• Work required: Please repeat the lines of the listing below verbatim, starting with the line containing "Lehrermangel am SBBZ-Lernen" and going on through the line containing "12, 953, 20)".

== Supplied records ==

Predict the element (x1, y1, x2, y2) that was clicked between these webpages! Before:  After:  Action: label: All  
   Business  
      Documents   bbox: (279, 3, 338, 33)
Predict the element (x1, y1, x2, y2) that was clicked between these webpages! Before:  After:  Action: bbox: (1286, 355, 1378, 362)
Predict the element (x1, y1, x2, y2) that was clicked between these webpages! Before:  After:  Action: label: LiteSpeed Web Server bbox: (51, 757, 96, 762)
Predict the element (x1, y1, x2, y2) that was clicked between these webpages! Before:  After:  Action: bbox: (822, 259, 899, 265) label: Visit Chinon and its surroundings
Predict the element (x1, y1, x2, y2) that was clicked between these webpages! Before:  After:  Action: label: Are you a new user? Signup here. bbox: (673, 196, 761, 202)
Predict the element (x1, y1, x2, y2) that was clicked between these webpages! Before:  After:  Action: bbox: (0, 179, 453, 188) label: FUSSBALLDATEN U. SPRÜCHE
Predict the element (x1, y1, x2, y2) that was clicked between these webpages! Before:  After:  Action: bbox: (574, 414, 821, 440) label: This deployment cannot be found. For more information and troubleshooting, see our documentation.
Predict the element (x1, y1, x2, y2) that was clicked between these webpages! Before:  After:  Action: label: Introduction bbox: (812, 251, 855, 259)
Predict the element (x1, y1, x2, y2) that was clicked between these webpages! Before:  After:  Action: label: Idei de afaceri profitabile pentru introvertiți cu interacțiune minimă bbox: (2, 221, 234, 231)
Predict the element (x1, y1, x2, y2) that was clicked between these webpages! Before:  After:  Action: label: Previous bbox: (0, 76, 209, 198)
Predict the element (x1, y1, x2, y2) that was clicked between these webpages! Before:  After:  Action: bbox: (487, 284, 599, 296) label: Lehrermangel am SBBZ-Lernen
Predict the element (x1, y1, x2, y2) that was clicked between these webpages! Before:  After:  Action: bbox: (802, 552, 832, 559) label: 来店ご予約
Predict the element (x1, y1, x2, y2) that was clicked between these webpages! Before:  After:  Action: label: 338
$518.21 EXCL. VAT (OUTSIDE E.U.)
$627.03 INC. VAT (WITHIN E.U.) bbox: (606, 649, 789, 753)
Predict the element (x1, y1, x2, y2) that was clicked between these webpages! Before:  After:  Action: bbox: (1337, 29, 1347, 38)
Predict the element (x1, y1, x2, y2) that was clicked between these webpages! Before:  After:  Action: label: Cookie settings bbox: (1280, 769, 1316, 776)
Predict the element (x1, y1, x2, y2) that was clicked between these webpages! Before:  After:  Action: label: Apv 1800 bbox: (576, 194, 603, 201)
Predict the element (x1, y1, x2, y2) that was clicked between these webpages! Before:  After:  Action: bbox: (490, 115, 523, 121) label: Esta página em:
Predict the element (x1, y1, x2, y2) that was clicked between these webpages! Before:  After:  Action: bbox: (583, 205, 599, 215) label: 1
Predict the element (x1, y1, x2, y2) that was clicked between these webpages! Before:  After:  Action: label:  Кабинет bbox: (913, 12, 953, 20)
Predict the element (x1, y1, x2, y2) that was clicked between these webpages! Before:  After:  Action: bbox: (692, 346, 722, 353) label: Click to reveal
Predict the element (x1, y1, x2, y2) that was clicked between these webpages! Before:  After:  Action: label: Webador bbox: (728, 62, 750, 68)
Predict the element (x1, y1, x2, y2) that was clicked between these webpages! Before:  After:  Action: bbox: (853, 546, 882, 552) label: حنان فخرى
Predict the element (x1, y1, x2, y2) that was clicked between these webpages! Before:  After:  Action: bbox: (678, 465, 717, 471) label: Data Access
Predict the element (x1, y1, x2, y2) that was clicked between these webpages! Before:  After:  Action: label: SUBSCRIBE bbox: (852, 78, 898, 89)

===

• Answer in full:
Predict the element (x1, y1, x2, y2) that was clicked between these webpages! Before:  After:  Action: bbox: (487, 284, 599, 296) label: Lehrermangel am SBBZ-Lernen
Predict the element (x1, y1, x2, y2) that was clicked between these webpages! Before:  After:  Action: bbox: (802, 552, 832, 559) label: 来店ご予約
Predict the element (x1, y1, x2, y2) that was clicked between these webpages! Before:  After:  Action: label: 338
$518.21 EXCL. VAT (OUTSIDE E.U.)
$627.03 INC. VAT (WITHIN E.U.) bbox: (606, 649, 789, 753)
Predict the element (x1, y1, x2, y2) that was clicked between these webpages! Before:  After:  Action: bbox: (1337, 29, 1347, 38)
Predict the element (x1, y1, x2, y2) that was clicked between these webpages! Before:  After:  Action: label: Cookie settings bbox: (1280, 769, 1316, 776)
Predict the element (x1, y1, x2, y2) that was clicked between these webpages! Before:  After:  Action: label: Apv 1800 bbox: (576, 194, 603, 201)
Predict the element (x1, y1, x2, y2) that was clicked between these webpages! Before:  After:  Action: bbox: (490, 115, 523, 121) label: Esta página em:
Predict the element (x1, y1, x2, y2) that was clicked between these webpages! Before:  After:  Action: bbox: (583, 205, 599, 215) label: 1
Predict the element (x1, y1, x2, y2) that was clicked between these webpages! Before:  After:  Action: label:  Кабинет bbox: (913, 12, 953, 20)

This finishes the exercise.